The Home-Brew Spot Welder
|A spot welder is a necessity for
the production of a homemade gas turbine, unless you can
accurately and easily TIG weld a LOT of very fine
stainless steel, on the order of 0.5 mm. Commercially
produced spot welders have several things wrong with
them... first, they are rather expensive, typically
$250-$500 U.S. Secondly, the welding tips, where the
actual fusion occurs, are relatively thick, and difficult
to squeak into tight crevices like the bottom of a
combustion chamber. They are also mostly hand-held
devices, which would make the spot-welding of small parts
challenging. So I guess if I was welding up a bed frame,
a commercial welder would suit, but not a 2" dia.
Thus, the need for a custom spot welder. Desireable attributes are a high quality, repeatable weld, ease of use, and low cost.
|All of the parts for
this welder (except the transformer) are available from MSC. The transformer must be
scrounged from an electronics/industrial surplus outlet.
Look for a BIG 115VAC transformer (700 Va or better) with
the secondary windings on the OUTSIDE. Listed below are
MSC parts numbers, and current prices.
|Schematic diagram. For
simplicity, I depict the Timer control relay as a box
with the necessary pin numbers depicted. Use at least 16
guage stranded copper and crimp or solder suitable
terminal connections. The octal socket is required for
Please, please don't attempt something like this unless you truly understand the hazards involved. You must be adept at basic wiring, and must understand how a transformer operates. There are lethal voltages involved!
|An overall view of the completed welder. Plans were "created" on the spot, using knowledge gleaned from the internet on such a project. The basic concept is to find a big 115VAC transformer which has the secondary windings as the outer layer. The secondary is carefully (but tediously) removed, and replaced with enough coils of #4 copper cable to create a secondary voltage of ~4 VAC. a DeStaco clamp is adapted for the upper arm, while the lower arm is fixed, but insulated.|
|There are two relays...
This one is a control relay, c/w microprocessor, variable
timing, and variable logic. This little jewel costs $60,
and is worth every penny for the excellent functionality
it delivers. A foot switch activates the selected cycle.
I am using the one shot logic which simply
energizes the entire welder for the chosen interval, then
shuts it down. This produces excellent and repeatable
welds in thin sheet steel.
A second relay, not shown, controls the amperage flow through the transformer primary, which in turn energizes the secondary and produces the very high welding current.
|A closer view of the
modified transformer. After the secondary was removed,
there was enough room for 5 turns of #4 copper, insulated
cable. You can use welding cable, or you can cannibalize
the cable from a set of automobile battery jumpers. Be
sure it is heavy #4, and flexible enough to wrap around
I got very lucky... the same surplus store I found the transformer at (Bill Williams Tool, Ft. Worth), had a supply of extra-deluxe surplus aerospace copper cable. This stuff was made for aircraft wiring, and cost me all of $1/foot.

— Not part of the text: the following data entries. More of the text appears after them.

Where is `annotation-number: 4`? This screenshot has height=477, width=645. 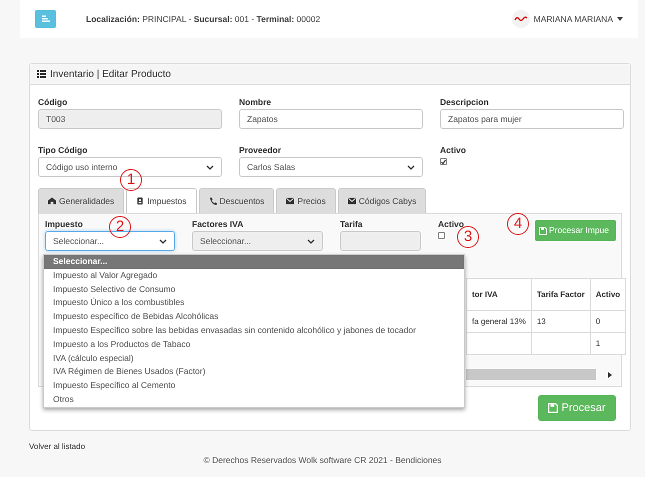 annotation-number: 4 is located at coordinates (518, 224).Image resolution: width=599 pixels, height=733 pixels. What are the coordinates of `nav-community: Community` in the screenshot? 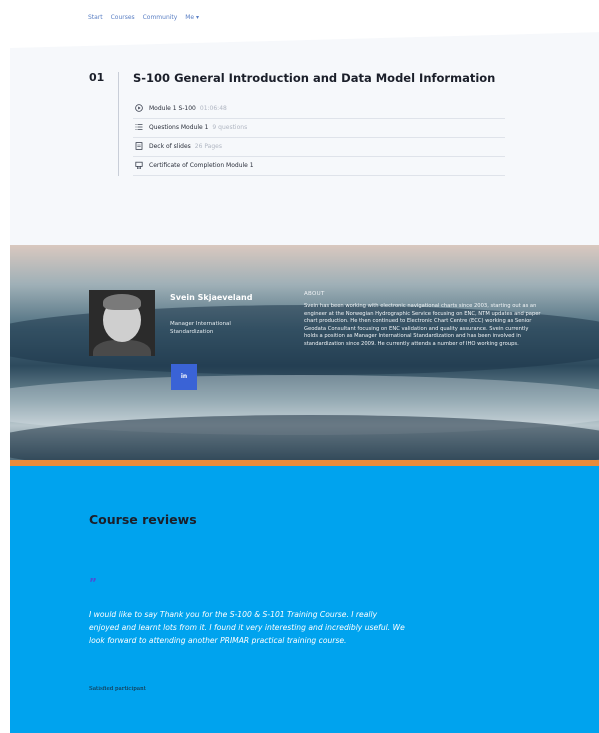 It's located at (160, 18).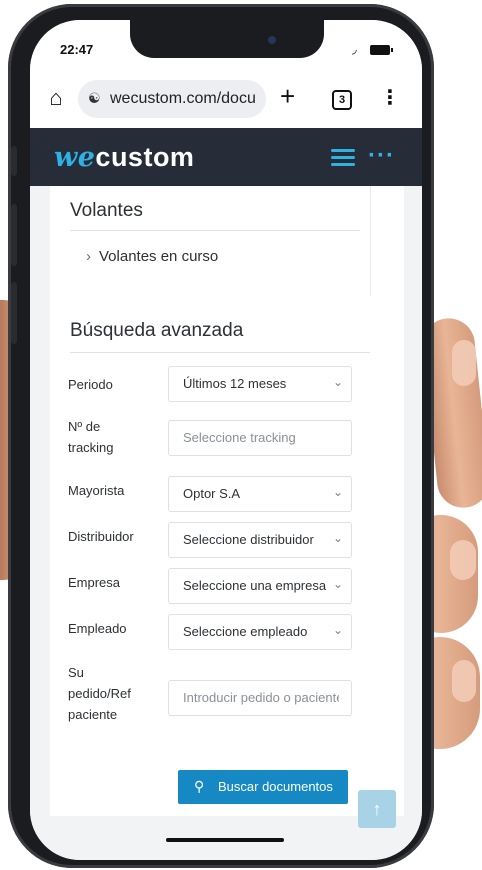 The height and width of the screenshot is (870, 482). What do you see at coordinates (14, 313) in the screenshot?
I see `phone-volume-down` at bounding box center [14, 313].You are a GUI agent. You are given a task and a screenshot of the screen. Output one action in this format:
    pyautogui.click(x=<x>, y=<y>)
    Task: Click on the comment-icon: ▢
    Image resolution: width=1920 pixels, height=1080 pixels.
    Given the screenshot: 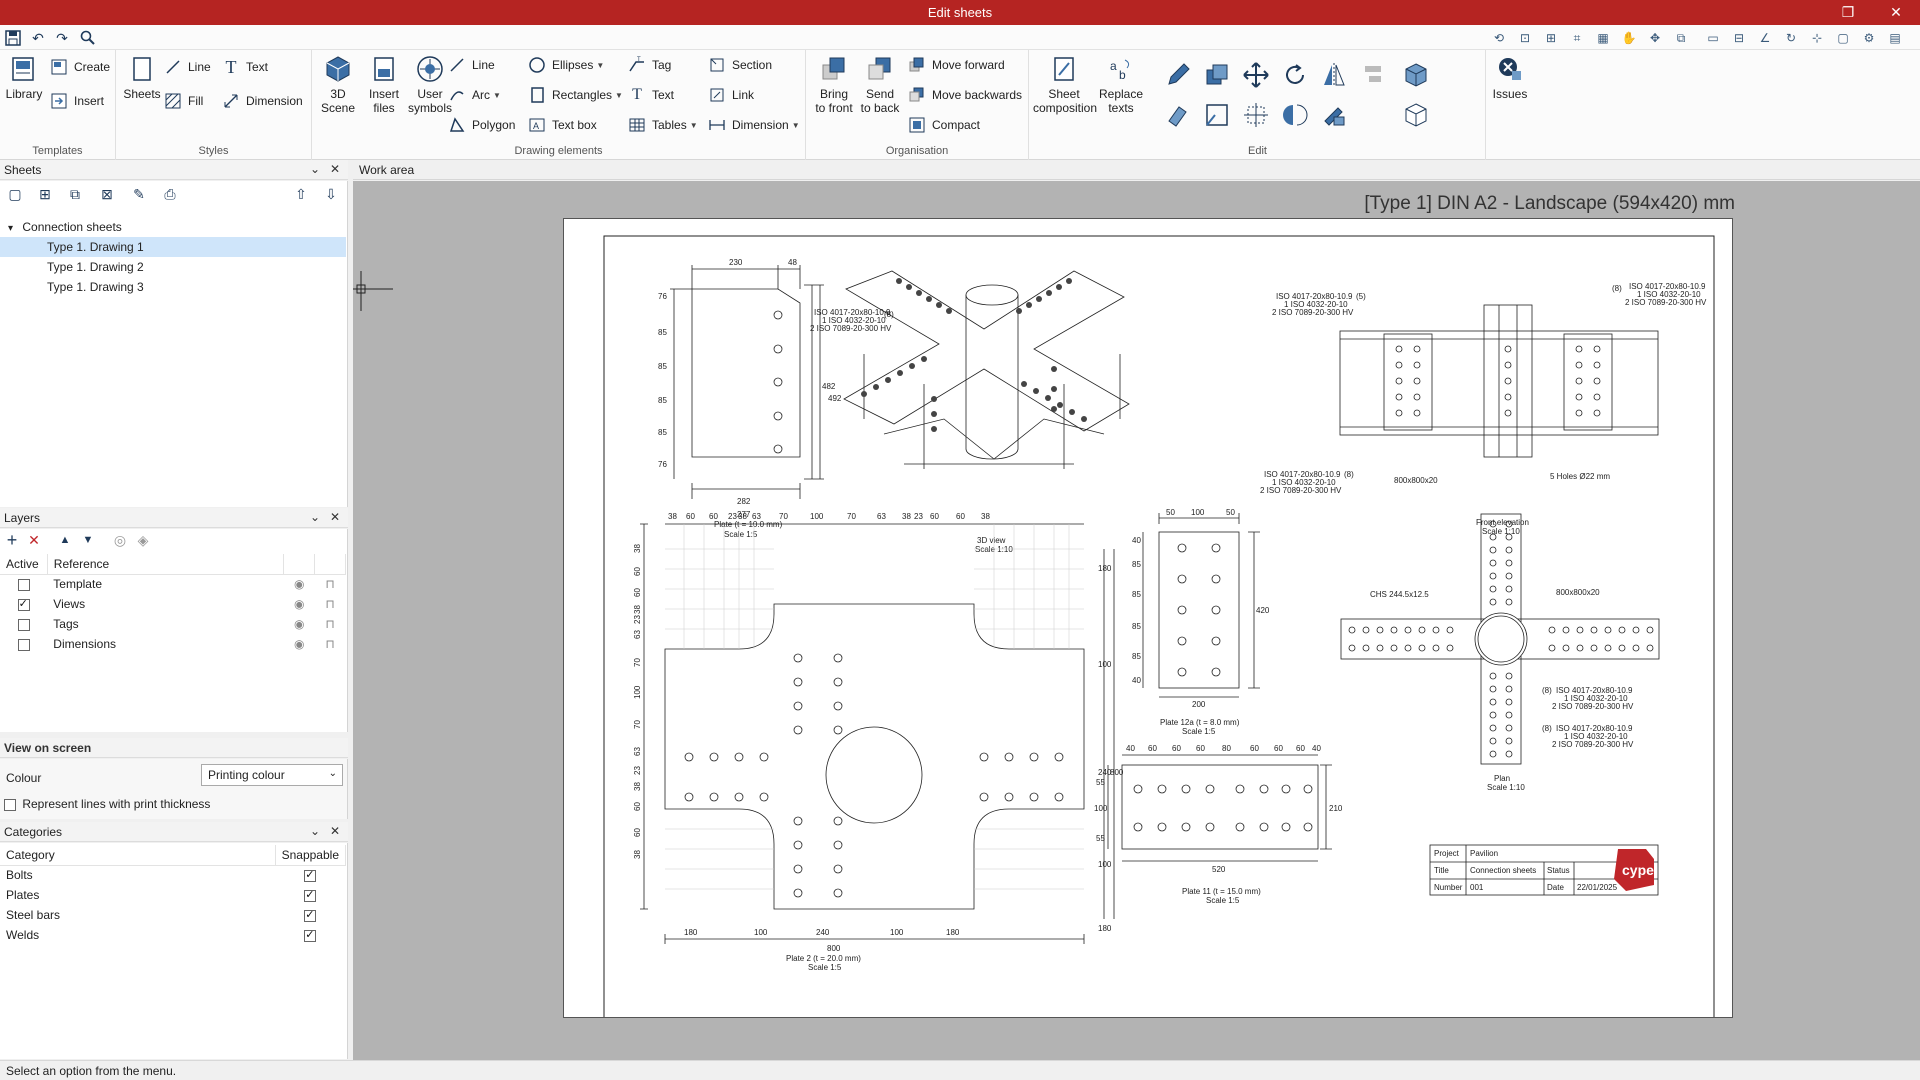 What is the action you would take?
    pyautogui.click(x=1843, y=38)
    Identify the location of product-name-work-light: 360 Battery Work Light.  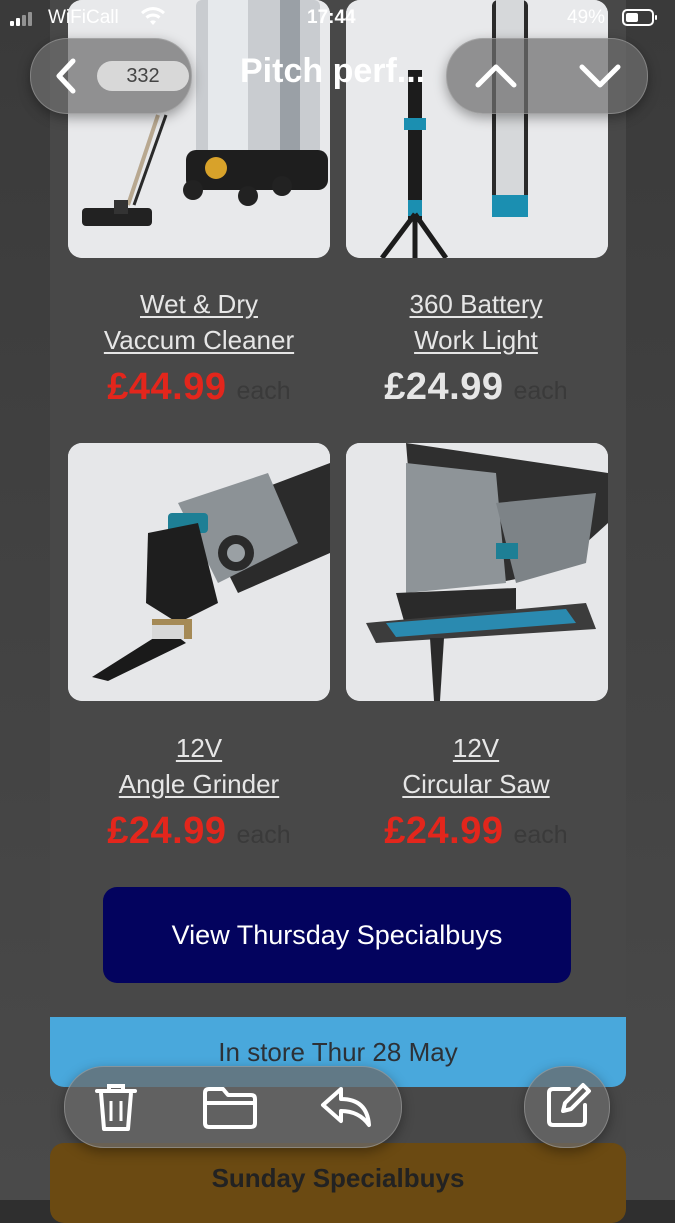
(476, 322).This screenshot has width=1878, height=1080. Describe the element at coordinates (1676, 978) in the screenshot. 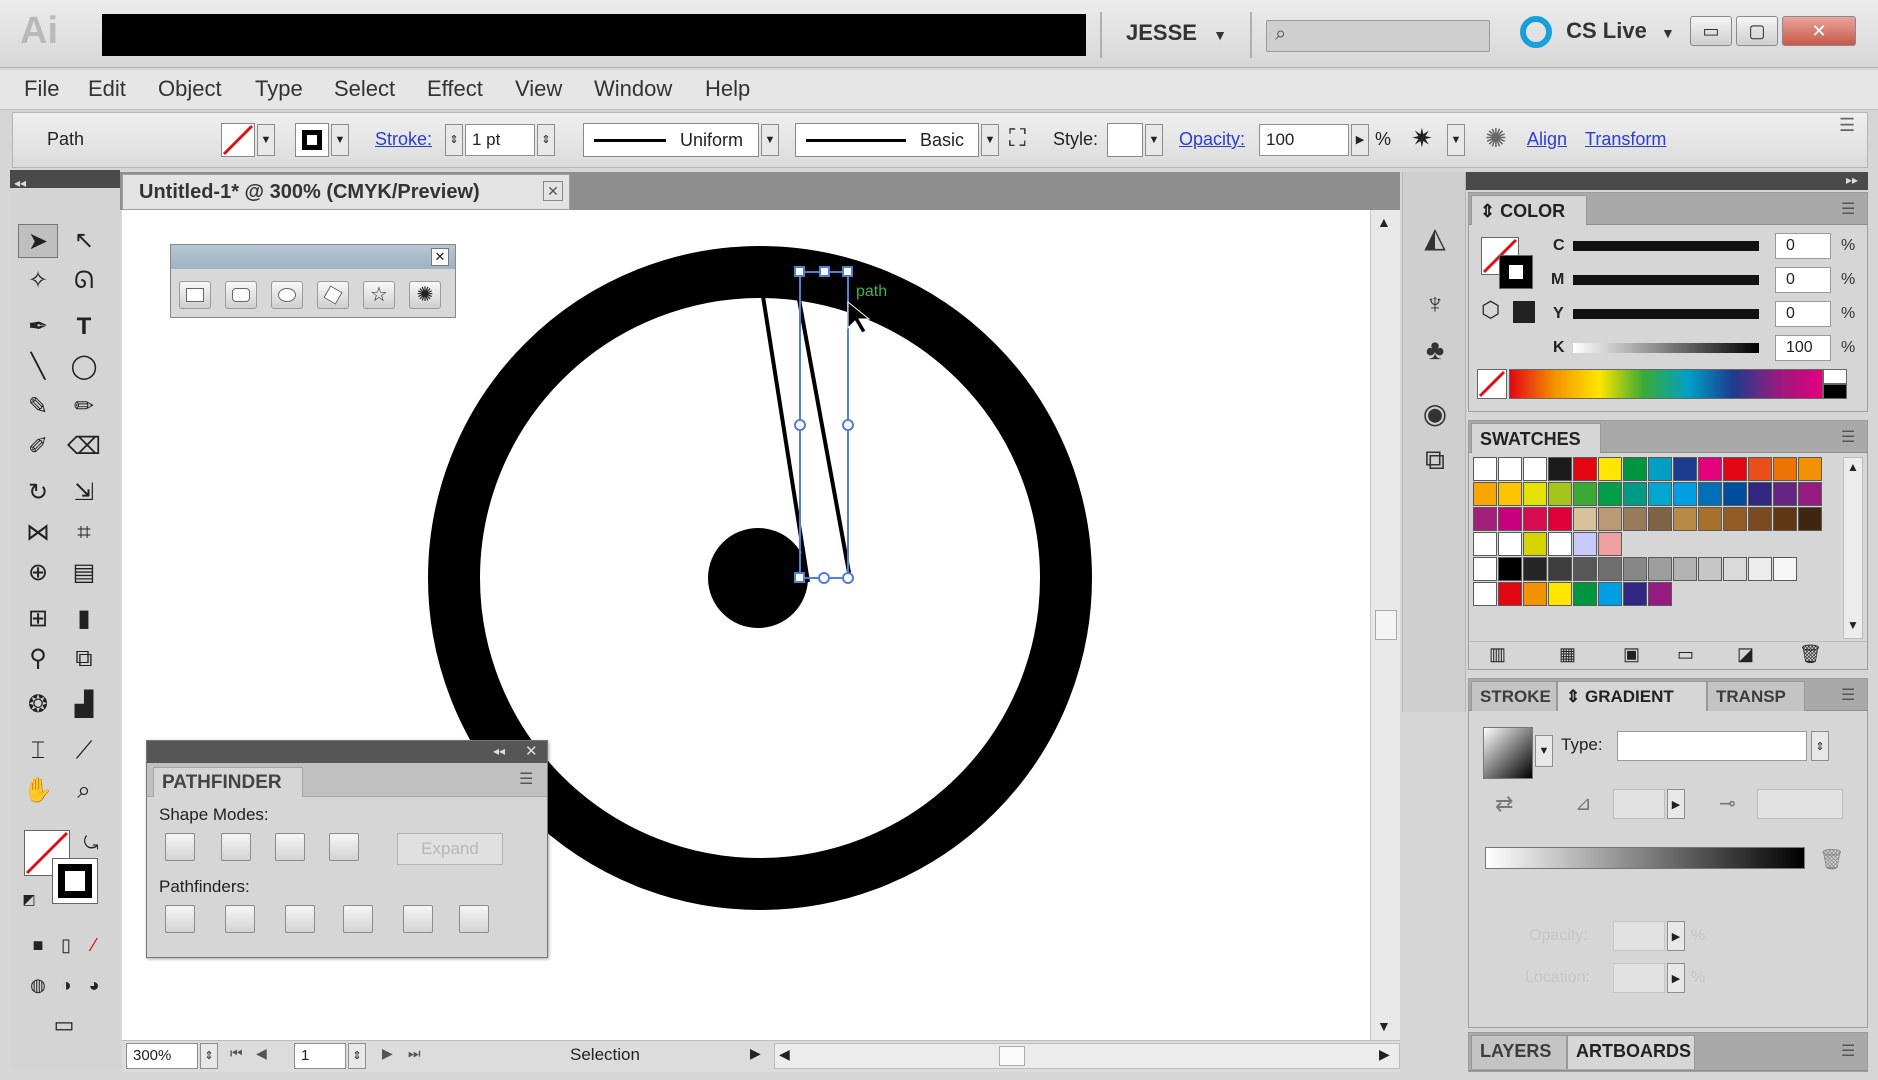

I see `stop-location-dropdown: ▶` at that location.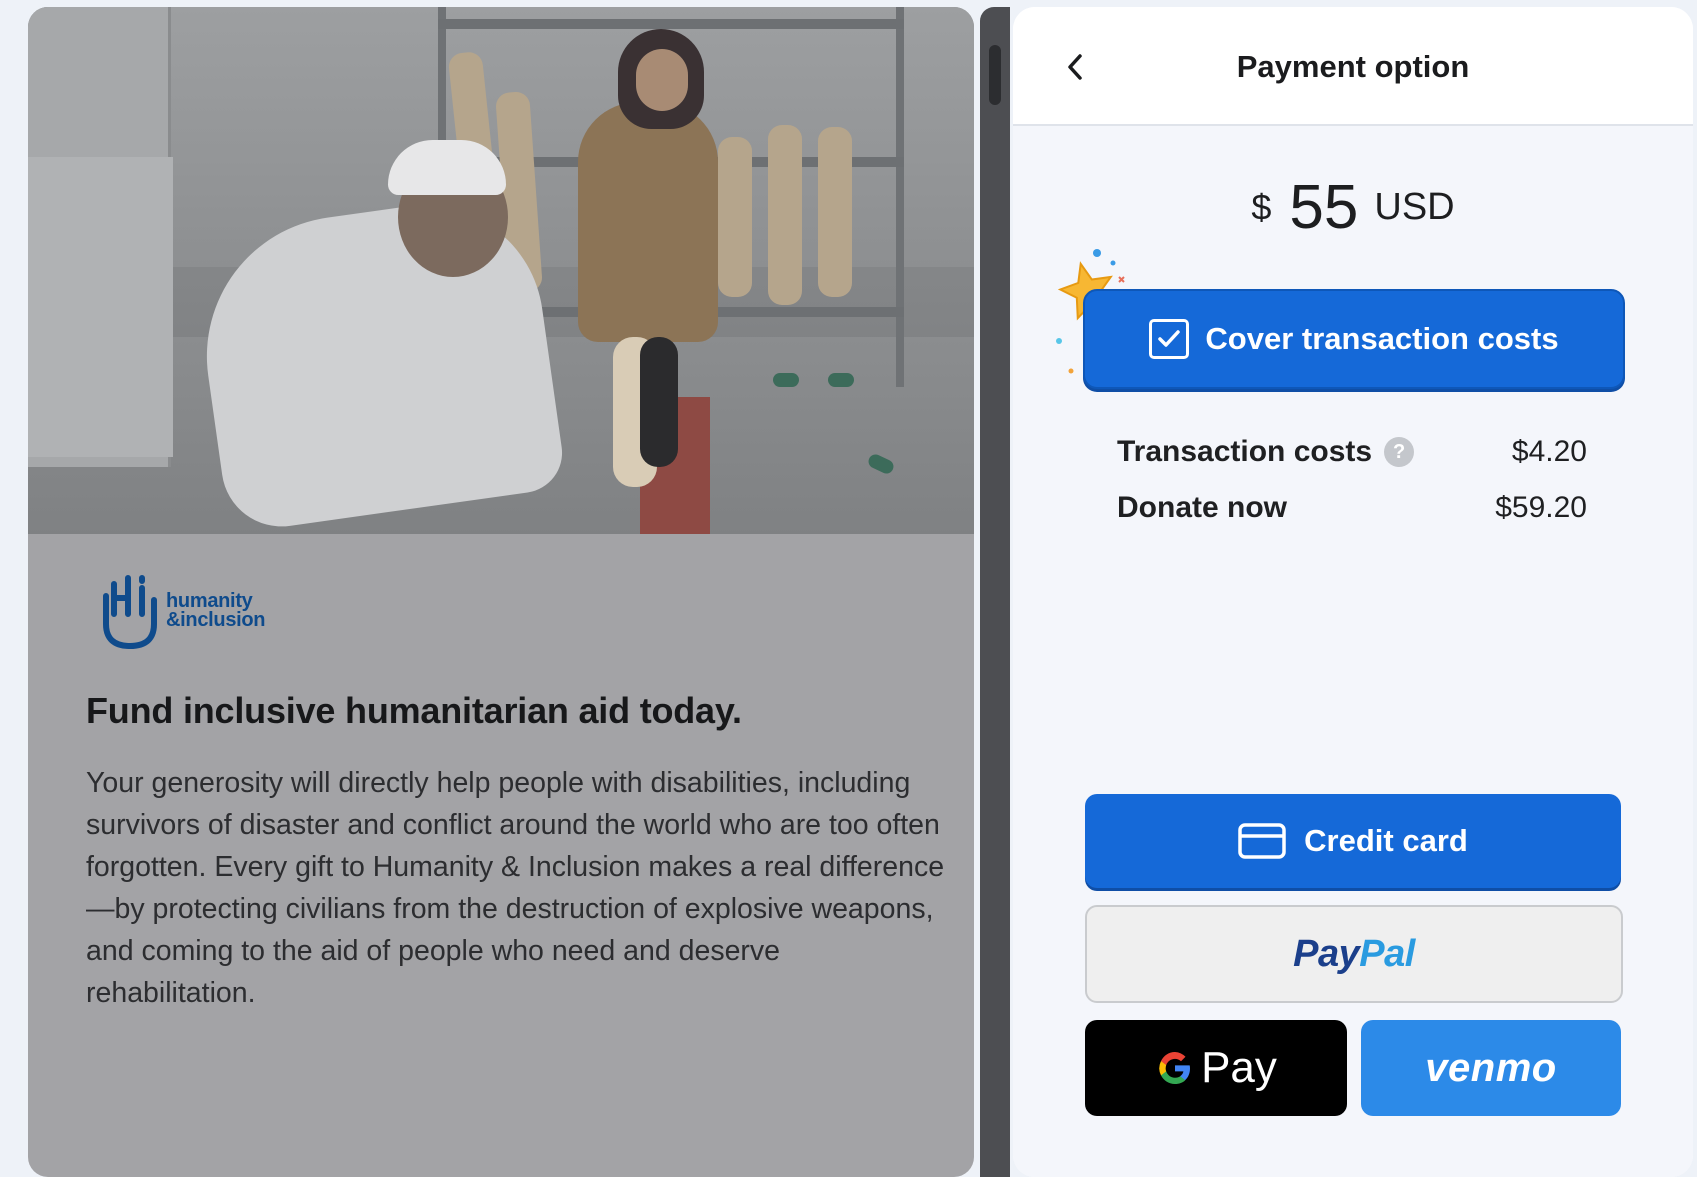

The small black box on top is a fuse box for a 20 amp prmary fuse.
|The arms are pinching a
little SS test sandwich prior to applying current. I
originally got cute and tried a tungsten electrode in the
top arm rather than the brass one shown... not a
good idea. The tungsten sputtered and welded itself to
the steel. The arms are 1/2" dia brass, and the tip
is turned to a 90 degree cone from 5/16" brass.
And now for the not-so-funny tale of woe... I completed the welder wiring at roughly 10:30 A.M. one Saturday. I anxiously inserted the first test piece, and applied the current. NOTHING!! I began a painstaking trouble shooting which took hours - I rechecked all the wiring, checked the secondary voltage (O.K. at 4VAC), checked everything. Arrrgh! About 4 hours later, I scared the heck out of myself when I closed the energized pincers without a sample, generating a hot spark. Wow, it works. Suspicious, now, I checked the "samples" I was using, only to find there was thin film of transparent plastic on the stainless steel which insulated the whole thing!!!!! It is always the simple things which bite us in the butt.
|In use, the clamp arms
and the cable heat up, but not frighteningly so. This
does limit the duty cycle... after roughly 10 to 15
welds, I found it was best to allow the unit to cool for
a couple of minutes.
The weld quality is excellent. Destructive testing pulls a nugget off of one sheet, and requires a surprising force even with .010 stainless. The entire cycle takes only one second. Neat stuff!